Throughout the pandemic, I’ve been more careful than most. It feels like I’m one of the few people left at school who wears an N95, and when I don’t, my friends joke that I’m not actually me. I couldn’t afford to get COVID; I wanted to keep my family safe and had too many things to do to lose time to being sick. But up until finals approached, there was no question in my mind that if a friend or I got COVID, we would take the time to stay home and keep everyone else safe, if for no other reason than that it was required by the school.
With finals season, whether an infected student will stay home has become an actual question. The new motto I’ve heard around the GDS building is “If you don’t get tested, you can’t have COVID.” In the week leading up to finals, I heard it everywhere I went. When I sat in class, I heard people having coughing fits in the hallway. Everyone in my classes looked at each other and laughed out of discomfort because we knew that chances were the person in the hall had COVID, but there was nothing we could do about it.
That’s what school culture had become. We’d feel bad for whoever it was because we knew there wasn’t anything they could do about the situation, either. No student who wants to maintain their grades can afford to miss the hectic end to the closest-to-normal school year since COVID. On May 26, halfway through the week before finals, I got COVID.
The only students who have taken finals at GDS before are the seniors, which is why GDS has put so much pressure on executing finals this year—students need the test-taking experience.
But the administration is so excited to see what it wants to see and take advantage of what it wants to be a normal year that they have lost sight of the fact that, while many things in life are returning to normal, this is not a normal school year. There have been spikes in cases in the GDS community throughout the school year. While the requirement to quarantine is reasonable and simply follows D.C.’s guidelines, any year when students are commonly required to quarantine at home is far from ordinary.

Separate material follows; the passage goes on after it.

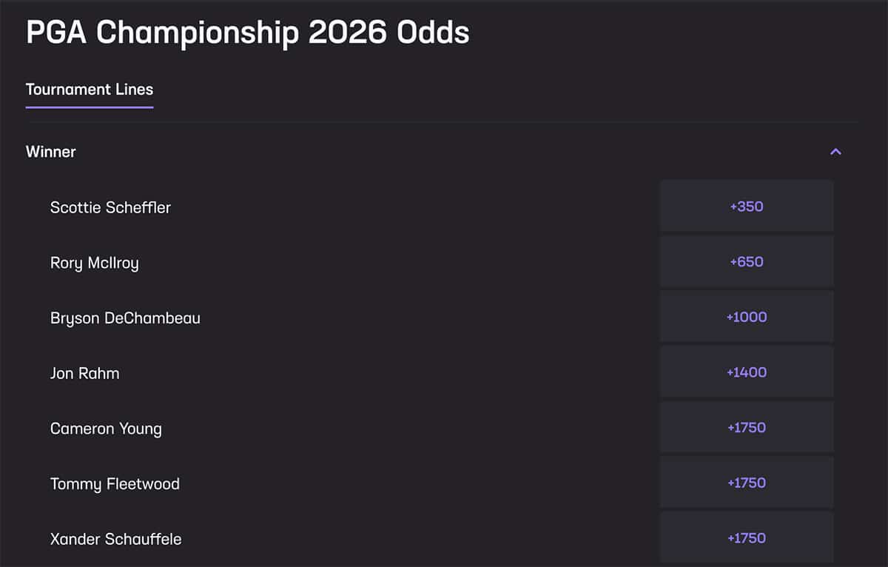Viewport: 888px width, 567px height.
Task: Click Jon Rahm's +1400 odds button
Action: (746, 372)
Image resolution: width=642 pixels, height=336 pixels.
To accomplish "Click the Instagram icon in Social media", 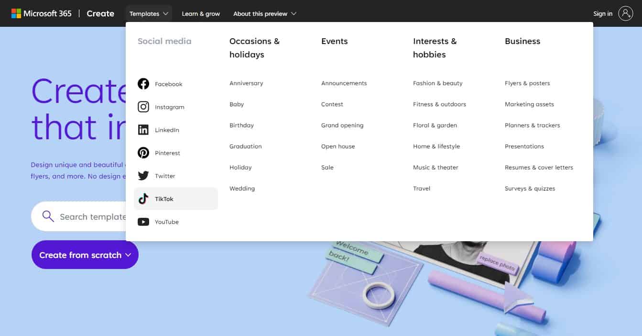I will [x=143, y=106].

In GDS’ rigorous environment, stress is through the roof, and students were holding on for dear life as teachers piled assignments on while finals were about to begin.
Students don’t think they have any choice but to go to school even if they feel sick because the costs of going home and resting now seem to outweigh the benefits. If you push through feeling sick and go to school, some people might get a cold from you and have to stay home. But if you stay home, you have to miss finals preparation, and miss and make up finals, and you will probably fail.
On top of that, administrators were radio-silent for weeks about any support for students who miss finals prep or the exams themselves, making staying home with COVID seem even more daunting and risky. Their silence encouraged more students to go to school while they were contagious. So even students who are endlessly responsible about COVID are getting hurt by sick students who felt too much academic pressure to stay home.
Less than 24 hours before finals began, High School Principal Katie Gibson and High School Assistant Principal for Academics Khalid Bashir cracked the silence slightly and sent out an email addressing exam absences. “The HS administrative team will work with you to determine how to make up these exams by June 22 based on your child’s recovery time,” they wrote of students recovering from COVID.
Gibson and Bashir also wrote that if a student is out sick and isn’t able to finish their exams by June 10, they should not expect to get their late finals’ grades until school starts in the fall.
Students who miss finals preparation but recover in time to take some exams on their assigned dates are expected by the school to be as prepared as everyone else and are thrown into the deep end much more than students who never got sick or stayed at school while they were sick. But, on the other hand, students who miss finals have to take the time out of their summer to make the exams up, possibly cancelling summer plans.
Finals are already underway, but the school needs to be more mindful of COVID and how it is affecting what students are going through. GDS administrators aren’t paying enough attention to the COVID problem. They are turning a blind eye to COVID’s existence, hiding from responsibility and hoping for the best while fueling GDS’ latest COVID outbreak.